Could such a proof of dependence even exist, or would the only way of proving that a statement is dependent be proving/disproving it?
I'd like to address this specific question. It is not true in general that a existence of a proof of $P$ implies that $P$ itself is true. Neither is it true that existence of proof of provability of $P$ implies the provability of $P$. By Lob's theorem, each of these fails for some sentence $P$, if your foundational system is strong enough (ZFC set theory is certainly more than enough). To be 100% precise:
Take any formal system $S$ that satisfies the Hilbert-Bernays provability conditions, where $\def\box{\square}$"$\box_S P$" denotes the uniform arithmetical sentence representing "$S$ proves $P$", and we just write "$\box P$" if it is in the context of "$S \vdash \cdots$". Then the external form of Lob's theorem (L* in the linked post) asserts that if $S \vdash \box P \to P$ then $S \vdash P$. If $S$ is consistent, then $S \nvdash \bot$ and hence $S \nvdash \box \bot \to \bot$. Read in English, this shows that $S$ does not always prove that provability implies truth, even for individual sentences one at a time.
More can be said. If $S \vdash \box \box P \to \box P$ then by (L*) again we get $S \vdash \box P$. If $S$ is $Σ_1$-sound then $S \nvdash \box \bot$, so $S \nvdash \box \box P \to \box P$ does not hold when $P = \bot$. In English, S does not even prove that existence of proof of provability implies provability.
Strangely, it could even be possible (but no logician believes so) that ZFC is consistent but proves ¬Con(ZFC), which literally means that ZFC proves the existence of a proof of contradiction over ZFC even though there is no such proof...
More specifically, (in very weak meta-systems) we can easily prove that if ZFC is consistent then ZFC' = ZFC+¬Con(ZFC) is also consistent but yet ZFC' proves ¬Con(ZFC'). Of course, anyone who believes that ZFC is consistent ought to reject ZFC' because it denies its own consistency. But the problem is that we cannot ever figure out whether ZFC itself is already like ZFC' in being consistent but $Σ_1$-unsound, unless we actually find something like a concrete proof over ZFC of ¬Con(ZFC). But we actually hope that ZFC is $Σ_1$-sound, in which case we can never establish it non-circularly.

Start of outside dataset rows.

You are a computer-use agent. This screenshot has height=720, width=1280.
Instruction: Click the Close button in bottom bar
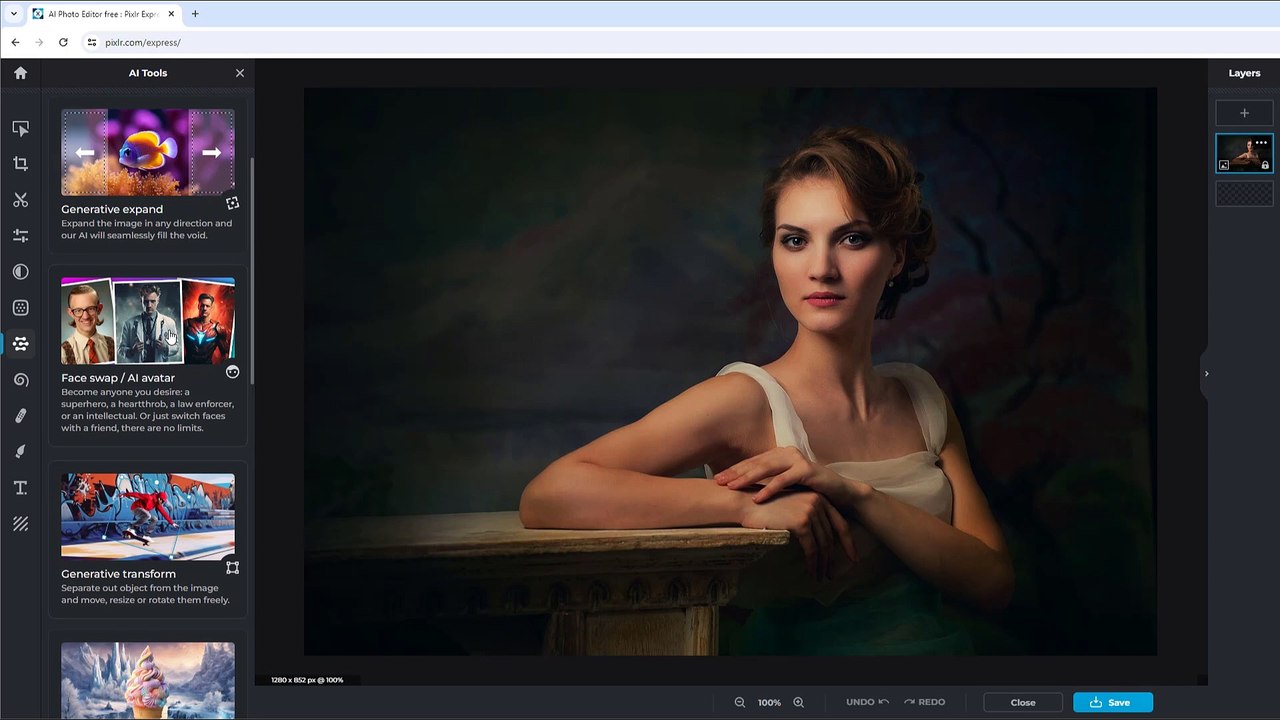1022,702
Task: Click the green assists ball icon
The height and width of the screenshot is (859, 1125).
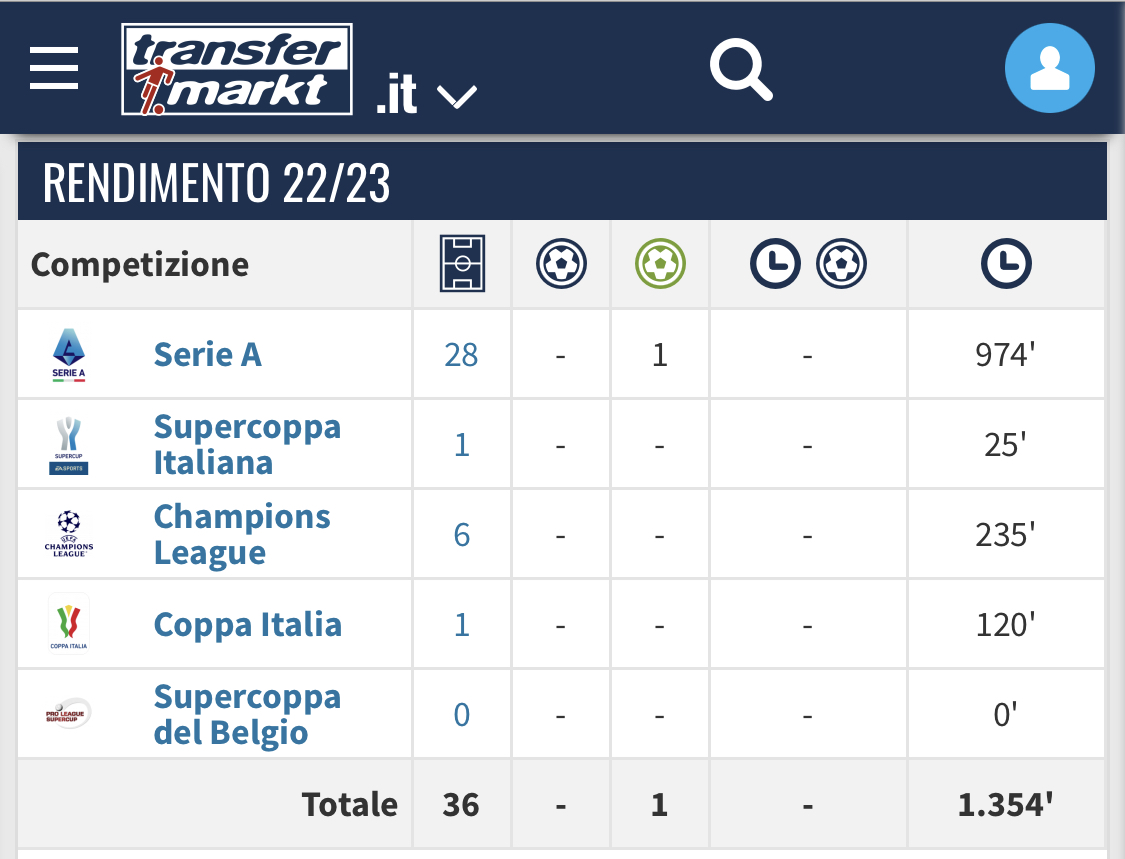Action: pyautogui.click(x=660, y=264)
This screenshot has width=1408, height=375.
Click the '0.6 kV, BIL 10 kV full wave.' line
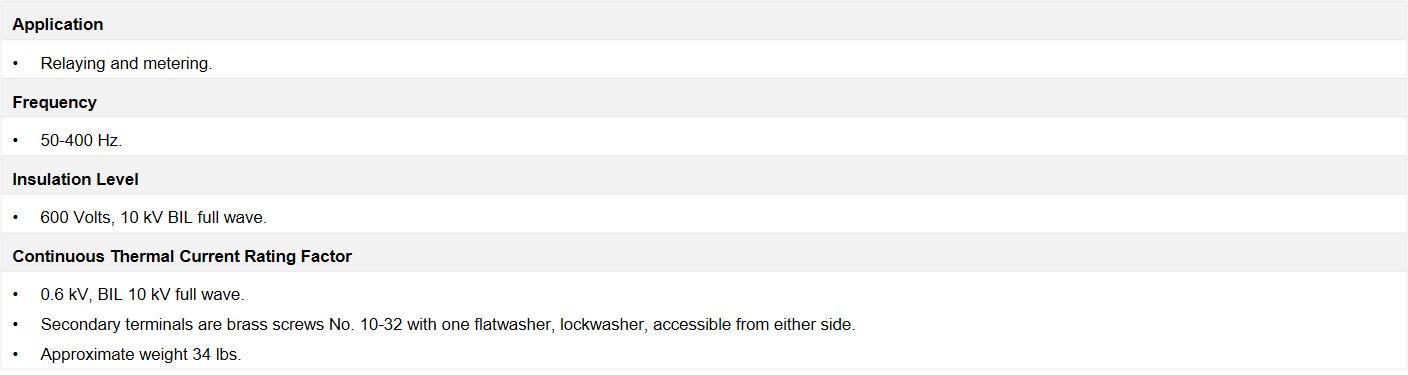click(x=142, y=295)
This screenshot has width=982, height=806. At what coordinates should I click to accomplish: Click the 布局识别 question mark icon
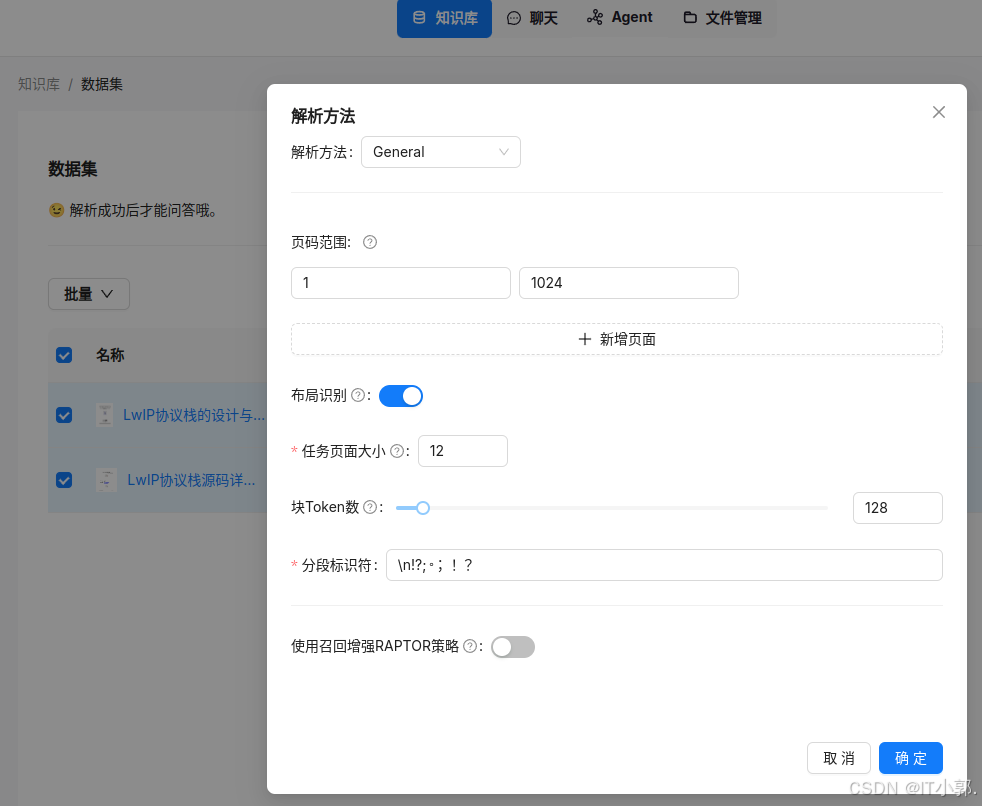click(358, 395)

Now to explicitly answer the question interpreted externally, it is possible that $S \vdash \box P \lor \box \neg P$ and yet $S \nvdash P$ and $S \nvdash \neg P$, so 'proof of dependence' is not necessarily a reliable indicator of actual dependence! Here is one general explicit construction:
Take any $Σ_1$-sound formal system $S$ that satisfies the Hilbert-Bernays provability conditions. Let $S' = S + \box_S \box_S \bot$. Then we have:
$S' \vdash \box_{S'} \box_S \bot \lor \box_{S'} \neg \box_S \bot$, since $S' \vdash \box_S P \to \box_{S'} P$ for any sentence $P$ over $S$.
$S' \nvdash \box_S \bot$, otherwise $S \vdash \box_S \box_S \bot \to \box_S \bot$, and hence $S \vdash \box_S \bot$ by (L*), contradicting the $Σ_1$-soundness of $S$.
$S' \nvdash \neg \box_S \bot$, otherwise $S \vdash \box_S \box_S \bot \to \neg \box_S \bot$, but $S \vdash \neg \box_S \box_S \bot \to \neg \box_S \bot$ by (D3), and hence $S \vdash \neg \box_S \bot$, contradicting Godel's incompleteness theorem.